Let me give you a few things you can say and do to confront the evil report. These will work if you are physically talking, IMing, e-mailing, cell-phoning, or any other way the devil uses for us to gossip and slander.
- Simply say, “We don’t need to be talking about this. God loves this person and our talking about this will not help.”
- Ask the gossip/slanderer if you can tell the person being discussed what he or she told you. You will see really quickly the balk of their next pitch.
- Find something good to say about the person slandered. Say, “Do you know what I like about _______?” You will see the person is more interested in the gossip than the person.
- Ask, “Have you talked to _____________ about this?” (Mat 18:15)
- Say, “This person is my friend and I will not tolerate your talking about him or her.”

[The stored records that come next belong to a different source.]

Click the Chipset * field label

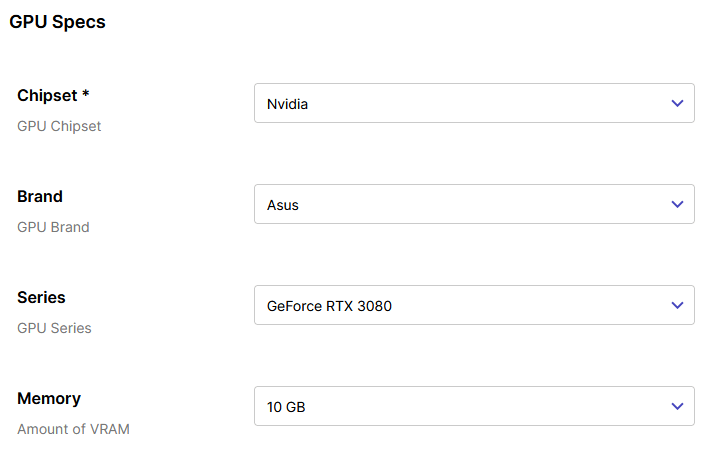click(x=53, y=96)
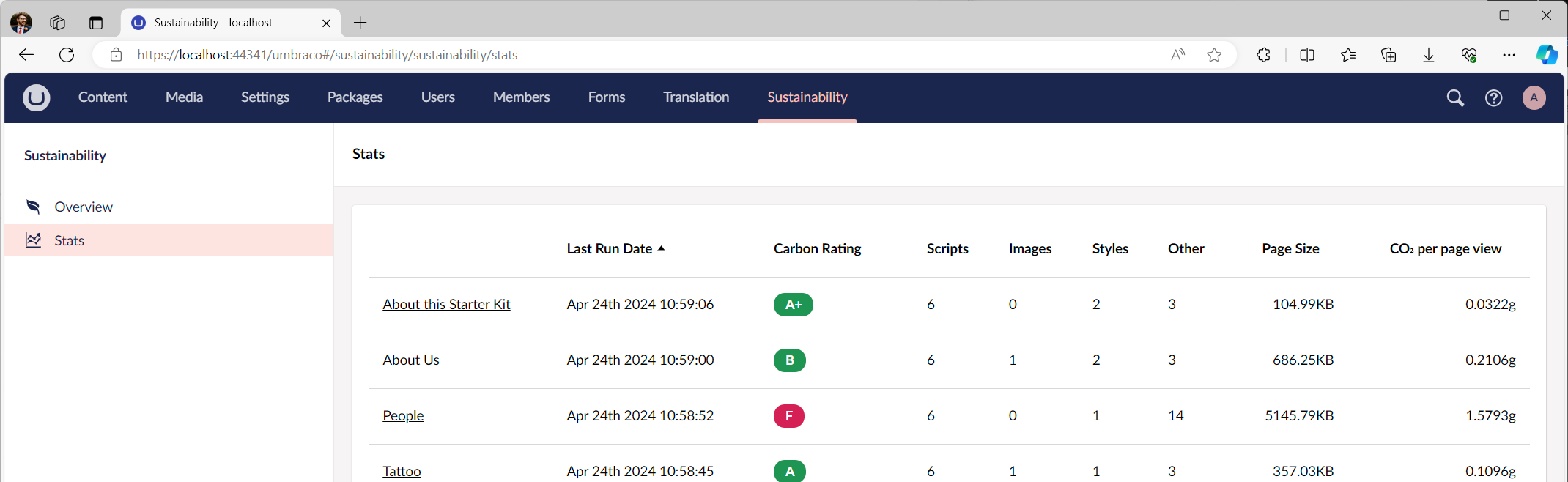Open the About this Starter Kit link
The width and height of the screenshot is (1568, 482).
(x=446, y=305)
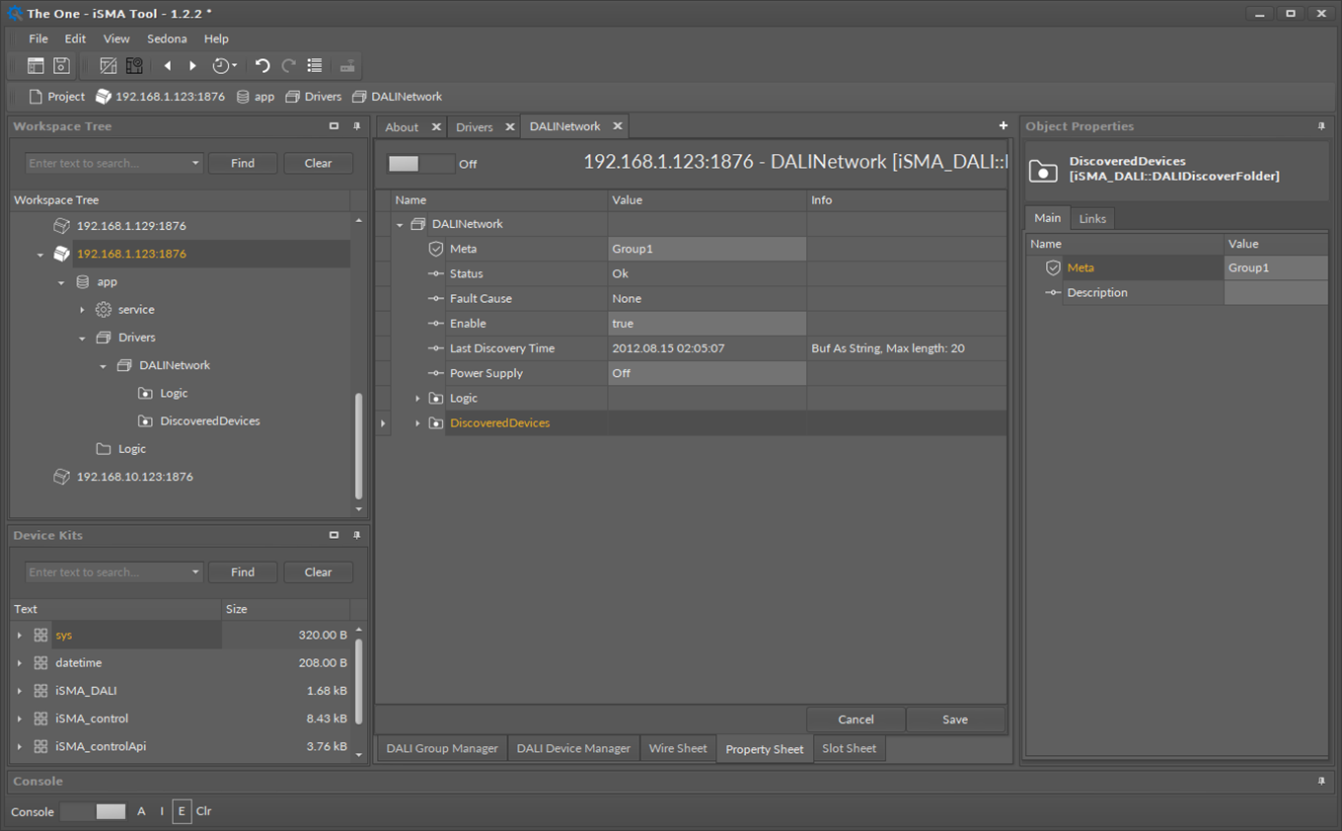Click the list view toolbar icon

tap(315, 66)
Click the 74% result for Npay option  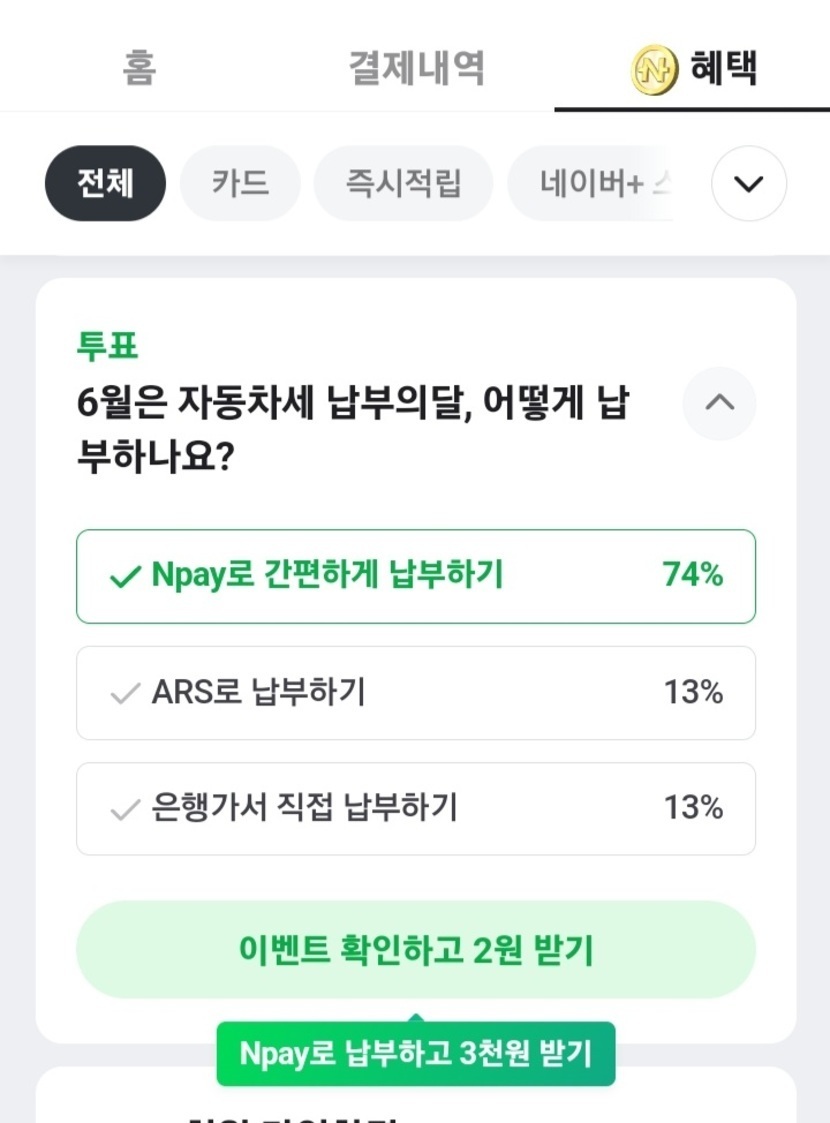692,575
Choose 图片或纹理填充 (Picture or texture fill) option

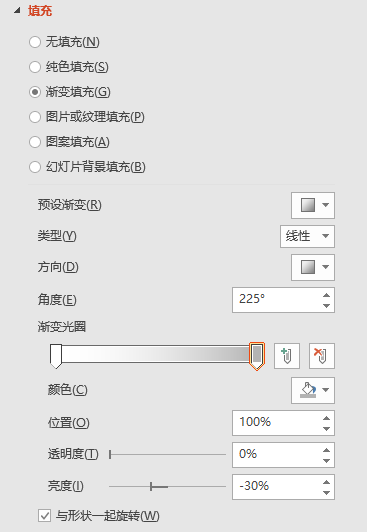point(87,117)
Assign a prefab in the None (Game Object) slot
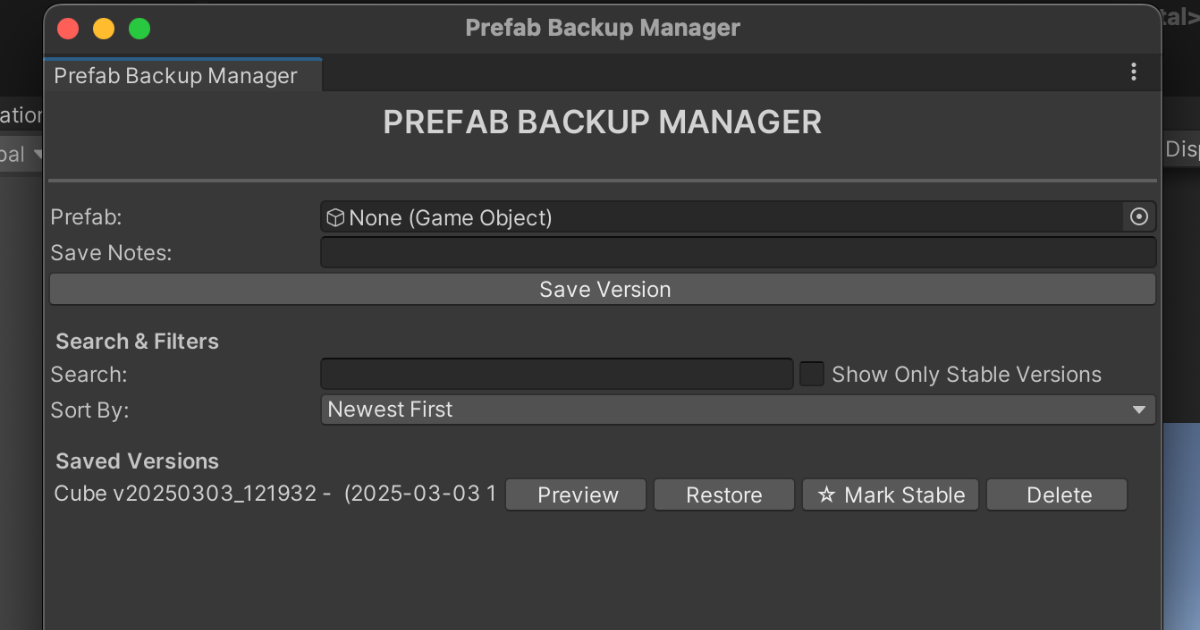The width and height of the screenshot is (1200, 630). pyautogui.click(x=700, y=217)
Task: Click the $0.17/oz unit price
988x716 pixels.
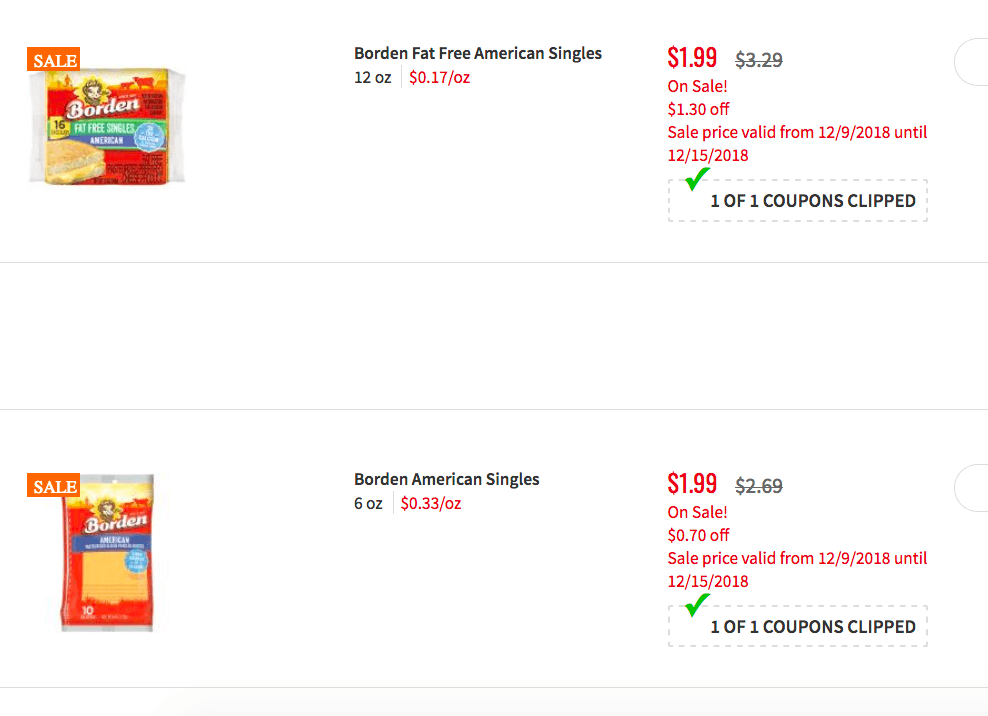Action: pyautogui.click(x=439, y=77)
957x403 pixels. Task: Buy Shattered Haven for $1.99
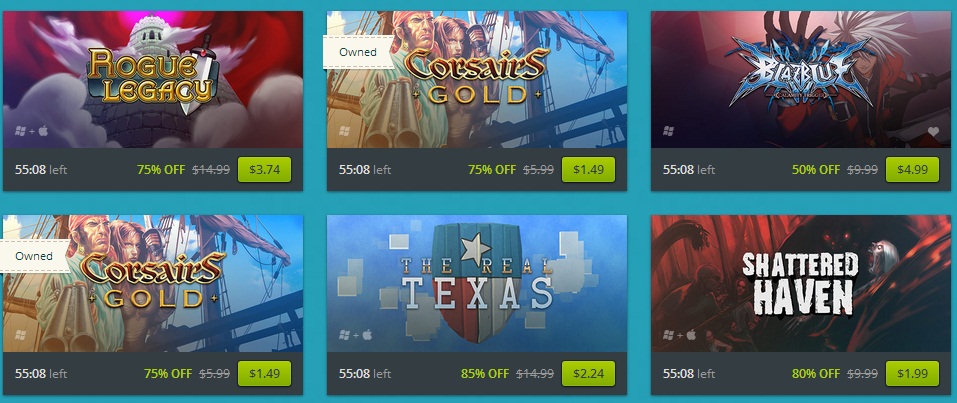(912, 374)
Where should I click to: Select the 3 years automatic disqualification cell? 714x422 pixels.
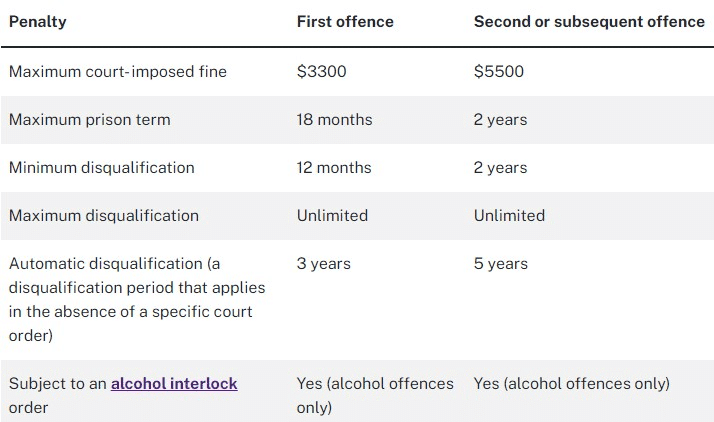324,264
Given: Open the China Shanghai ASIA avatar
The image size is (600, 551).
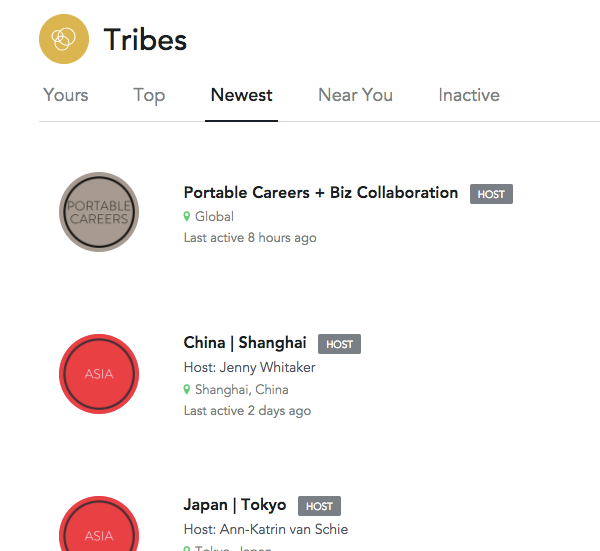Looking at the screenshot, I should tap(99, 374).
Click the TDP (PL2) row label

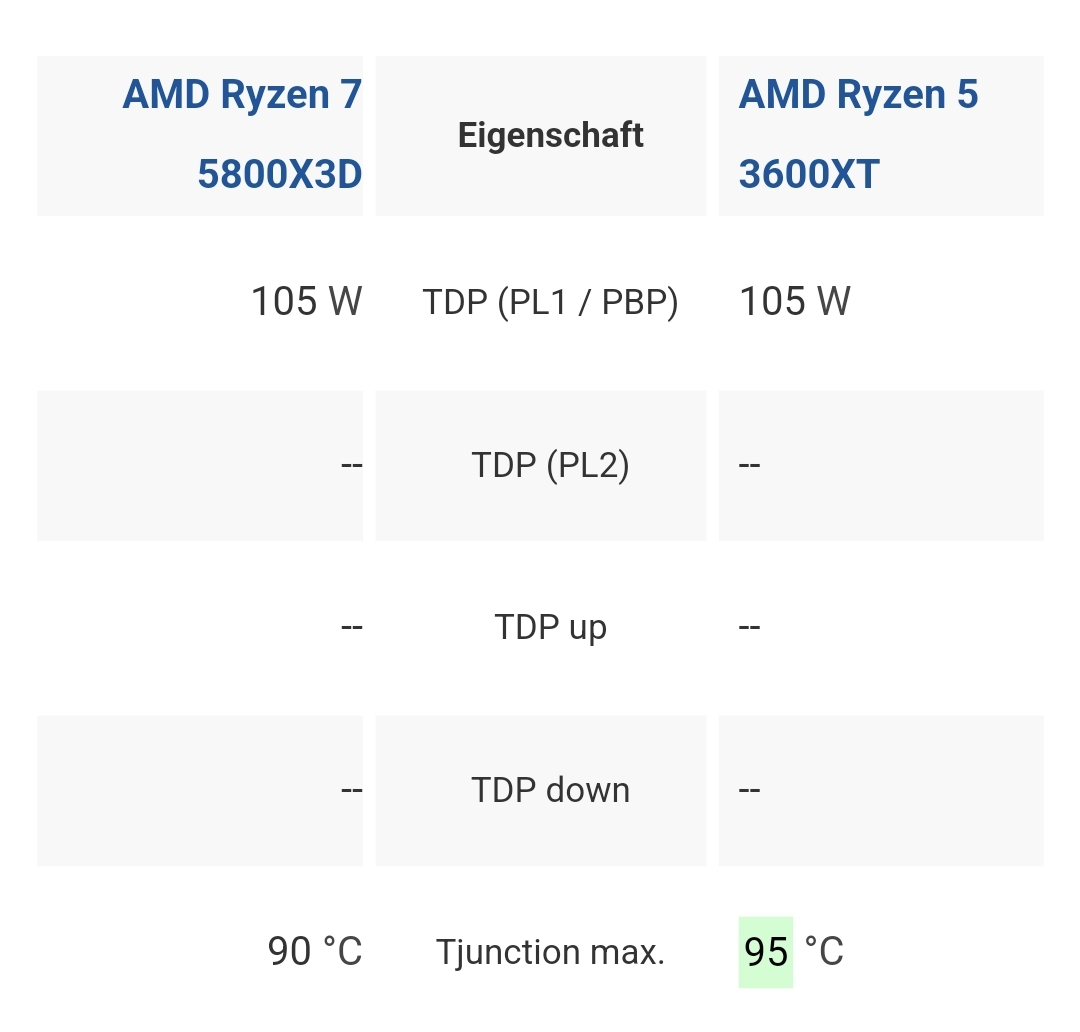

Years ago, we had a series of meetings led by an invited outstanding preacher. On the last night of the meeting, another preacher came and stirred him up about a friend of mine. As he, my wife, and I sat eating our meal after the service, he began talking about my friend in the guise of concern, as do all gossips and slanderers. I saw where he was going with his unlocked tongue. I leaned forward. My wife saw me and was thinking, “Oh my!” I looked the man in the eyes and said, “_______ is my friend. I will not allow you or anyone else to talk about him in a negative way. You do not know the facts. You obviously listened to gossip. I respect you greatly, but we will not talk about this person.” He “craw fished” in an attempt to justify himself, apologized, and left the next day. Did it strain our relationship? Yes, it did, but gossip and slander must be confronted. Jesus did.
Matthew 12:34 O generation of vipers, HOW CAN YE, BEING EVIL, SPEAK GOOD THINGS? for out of the abundance of the heart the mouth speaketh.
Jesus said they were poisonous snakes injecting poison into people with their slander and gossip. They revealed their filthy hearts and depraved minds with their filthy depraved words. Jesus told them everything they said was recorded. We need to remember this.
Matthew 12:36 But I say unto you, That every idle word that men shall speak, they shall give account thereof in the day of judgment.
I have determined I do not want anyone else to hate me. I do not want any more prisons or wilderness. I want to see, hold, and live my dreams. I will not allow anyone to poison my life with gossip and slander. I want a good mind consumed with the Lord and love, not with thoughts caused by gossip and slander. How about you?